[[ Material provided, beginning ]]
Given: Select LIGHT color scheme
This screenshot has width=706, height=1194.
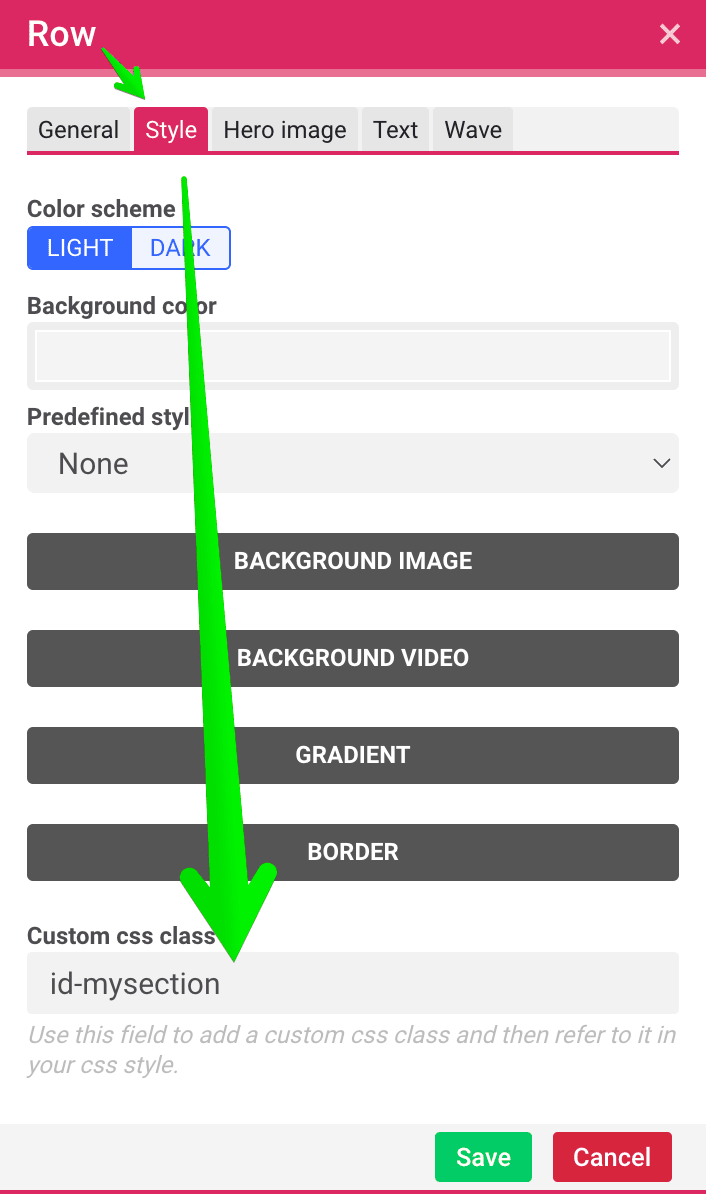Looking at the screenshot, I should pos(80,248).
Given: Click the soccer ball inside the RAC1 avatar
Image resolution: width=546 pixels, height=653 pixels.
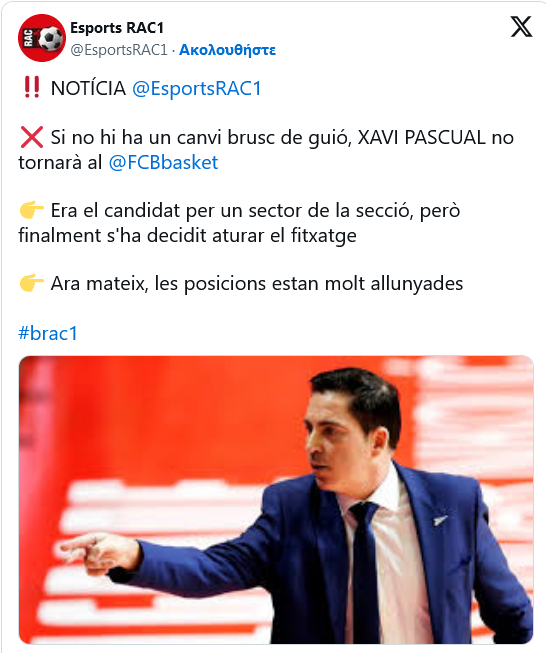Looking at the screenshot, I should point(51,39).
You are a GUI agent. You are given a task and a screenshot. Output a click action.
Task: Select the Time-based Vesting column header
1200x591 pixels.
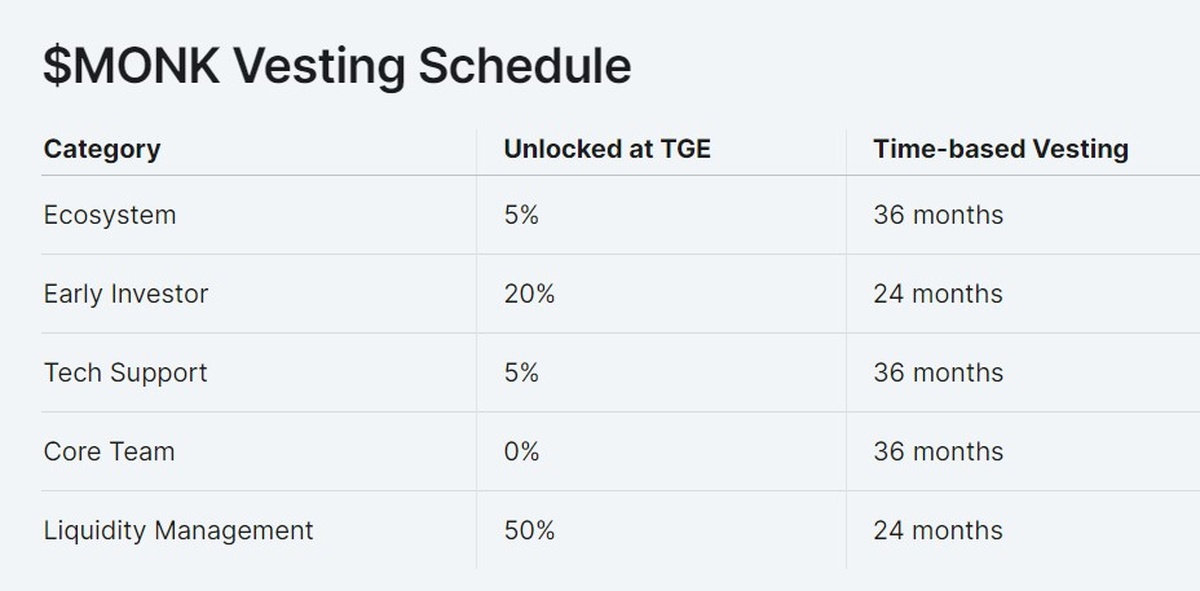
[[ Material provided, end ]]
** Task objective **
Reproduce exactly, and only, the lines from the one containing "Task: Select the" through the last line of the records above, both included, leaving out any pictures.

** Problem solution **
Task: Select the Time-based Vesting column header
1200x591 pixels.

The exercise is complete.